[Stored data entries]

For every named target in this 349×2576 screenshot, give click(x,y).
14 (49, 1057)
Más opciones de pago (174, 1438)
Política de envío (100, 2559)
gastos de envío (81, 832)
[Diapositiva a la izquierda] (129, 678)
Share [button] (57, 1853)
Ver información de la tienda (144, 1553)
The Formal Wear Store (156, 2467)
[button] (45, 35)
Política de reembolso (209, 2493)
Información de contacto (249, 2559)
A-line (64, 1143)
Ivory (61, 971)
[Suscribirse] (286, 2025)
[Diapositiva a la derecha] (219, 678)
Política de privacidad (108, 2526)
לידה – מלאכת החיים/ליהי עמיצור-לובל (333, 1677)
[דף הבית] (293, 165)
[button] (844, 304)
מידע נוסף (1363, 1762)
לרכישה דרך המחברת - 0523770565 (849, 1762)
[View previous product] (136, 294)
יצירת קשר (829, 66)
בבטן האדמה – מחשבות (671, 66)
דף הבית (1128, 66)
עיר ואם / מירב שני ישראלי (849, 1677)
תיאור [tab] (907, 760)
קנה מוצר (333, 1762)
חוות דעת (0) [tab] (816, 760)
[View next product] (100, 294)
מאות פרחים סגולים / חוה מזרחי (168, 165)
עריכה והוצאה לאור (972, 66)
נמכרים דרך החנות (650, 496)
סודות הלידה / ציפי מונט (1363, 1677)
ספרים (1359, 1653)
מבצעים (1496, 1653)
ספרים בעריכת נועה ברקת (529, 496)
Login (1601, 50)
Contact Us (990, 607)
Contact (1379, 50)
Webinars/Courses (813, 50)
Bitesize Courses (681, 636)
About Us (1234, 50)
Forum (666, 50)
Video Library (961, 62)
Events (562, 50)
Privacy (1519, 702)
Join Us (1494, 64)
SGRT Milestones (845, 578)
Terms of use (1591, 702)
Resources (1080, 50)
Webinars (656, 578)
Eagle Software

_What you should do_
Answer with one number, namely how many lines in the records contain the string "Courses".

_Worked solution_
2